Calling it a “Netflix for subscriptions,” Ali Al-Ebrahim, the founder of Presseract, says the app also would also allow users to add their favorite blogs, Tumblrs, and Twitter feeds making it a complete interactive newspaper experience catered to their personal preferences.

“Netflix changed the movie and TV industry. They created a new way for people to buy and watch movies, a way that made more money for the creators and was a better experience for users. iTunes did that for music,” said Al-Ebrahim. “We’re going to do it for the news industry.”

Born and raised in Kuwait, Al-Ebrahim is just one of many budding entrepreneurs emerging from the Middle East, a trend buzzing in the Arab world.

With half of its population under the age of 25 and youth unemployment currently at 26.4 percent the Arab region continues to struggle to generate jobs, according to the International Labor Organization. Entrepreneurship and business is, therefore, seen as a popular venture for Arab youth to generate employment opportunities and jobs for themselves.

Although seen a rising trend in the region, entrepreneurship as a career path, is not an encouraged one in the Middle East.

New York Times’ Vinita Bharadwaj writes that risk-taking is actually culturally discouraged due to fear of failure in the Middle East. “Emphasis is placed on safer education and career choices…,” Bharadwaj writes. “Bankruptcy is considered a criminal offense in several countries; a bounced check in the Emirates can land a person in prison.”

When it comes to funding these ideas, young entrepreneurs with limited experience are often seen as high-risk, unreliable ventures for banking systems as opposed to the more reliable family business models that have thrived for generations.

However, many companies are emerging in the Middle East with the goal to encourage entrepreneurship by bridging the gap between innovative ideas and funding through networking, investment and business support.

Investment network company, SILA Tech, for example, works to promote and encourage job creation through entrepreneurship by connecting investors and startup companies.

Founded by Her Highness Sheikha Moza bint Nasser in 2008, the company aims to bridge the “funding gap for startups and early stage companies” in Qatar in addition to promoting participation and engagement of Arab youth in the country’s economic and social spheres.

Originating as a term for investors in Broadway theater, ‘angel investors’ form the core of the company and are defined as wealthy individuals who provide funding for investment purposes, personal fulfillment and networking paired with “a sense of responsibility to contribute to their community or country.”

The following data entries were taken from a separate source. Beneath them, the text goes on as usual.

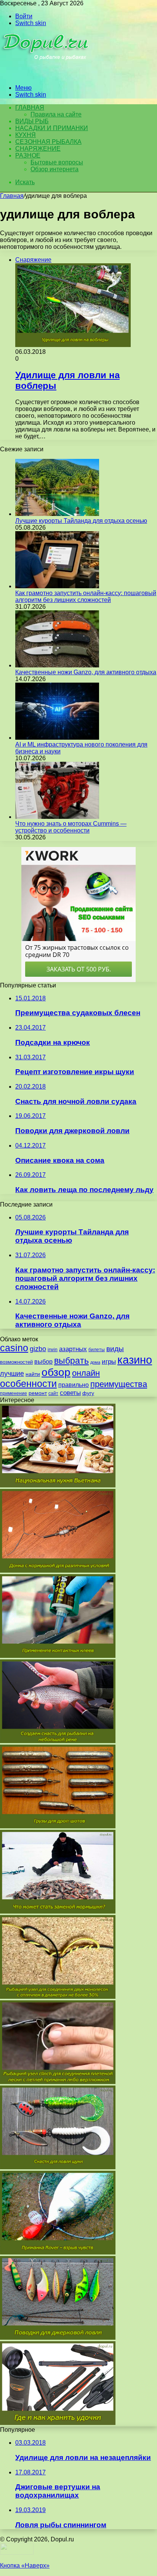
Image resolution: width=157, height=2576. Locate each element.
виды (115, 1349)
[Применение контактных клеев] (57, 1656)
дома (95, 1362)
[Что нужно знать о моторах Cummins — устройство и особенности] (57, 817)
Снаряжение (38, 148)
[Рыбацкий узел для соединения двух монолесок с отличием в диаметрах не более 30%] (57, 1996)
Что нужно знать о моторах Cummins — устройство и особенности (71, 827)
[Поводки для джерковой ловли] (57, 2337)
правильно (73, 1385)
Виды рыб (32, 121)
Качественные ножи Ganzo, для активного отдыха (85, 672)
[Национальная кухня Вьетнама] (57, 1485)
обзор (56, 1372)
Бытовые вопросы (56, 162)
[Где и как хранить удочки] (57, 2423)
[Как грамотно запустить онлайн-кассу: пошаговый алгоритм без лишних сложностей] (57, 586)
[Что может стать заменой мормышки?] (57, 1911)
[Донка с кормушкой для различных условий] (57, 1570)
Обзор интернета (54, 169)
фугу (88, 1393)
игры (109, 1361)
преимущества (118, 1384)
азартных (73, 1349)
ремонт (38, 1393)
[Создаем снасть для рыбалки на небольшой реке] (57, 1741)
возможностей (16, 1362)
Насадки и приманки (51, 128)
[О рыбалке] (46, 75)
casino (14, 1348)
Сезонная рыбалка (48, 142)
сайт (53, 1393)
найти (33, 1374)
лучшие (12, 1373)
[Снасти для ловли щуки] (57, 2167)
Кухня (25, 135)
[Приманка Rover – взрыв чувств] (57, 2252)
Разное (27, 155)
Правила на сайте (56, 114)
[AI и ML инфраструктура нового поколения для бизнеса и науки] (57, 737)
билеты (96, 1349)
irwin (53, 1349)
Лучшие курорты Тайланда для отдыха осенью (81, 520)
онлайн (86, 1373)
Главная (12, 196)
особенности (28, 1384)
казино (134, 1359)
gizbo (38, 1349)
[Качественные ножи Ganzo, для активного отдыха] (57, 665)
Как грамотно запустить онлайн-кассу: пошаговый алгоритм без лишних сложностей (85, 596)
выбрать (71, 1361)
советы (70, 1392)
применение (13, 1393)
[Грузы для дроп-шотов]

“If the SILA Investment network can bring the two [young entrepreneurs and experienced investors] together and begin the process of creating alternatives to traditional banking provision and finance, you could possibly unlock the space of entrepreneurship and provide one answer for young entrepreneurs to see their projects move from the space of conceptualization to the real world…,” said Silatech CEO Dr. Tarik Yousef.

With a focus on entrepreneurship, many universities encourage their students through programs, courses, and even majors in entrepreneurship and innovations.

Al-Ebrahim said he knew he needed another way to stand out after his grades in high school weren’t up to par, and NYU-Poly gave him the push he needed to venture out into the field.

“There’s constant talk about startups and business plan competitions on campus, and they make all students take an innovation class, where we read about successful inventors and entrepreneurs. I decided to give it a shot, so I started looking for problems to solve and build a business around.”

After working on the app for a year now and the beta version of the product online, Presseract is still in its initial stages with the team still talking to professors, journalists, lawyers and media experts including New York-based venture capitalist Fred Wilson, the NYT, Reuters, AP.  However, most have asked to see growth and users before diving into this venture.

“They all agreed that a big change is going to happen in this space,” said Al-Ebrahim. “They just still don’t know that it’s going to be us.”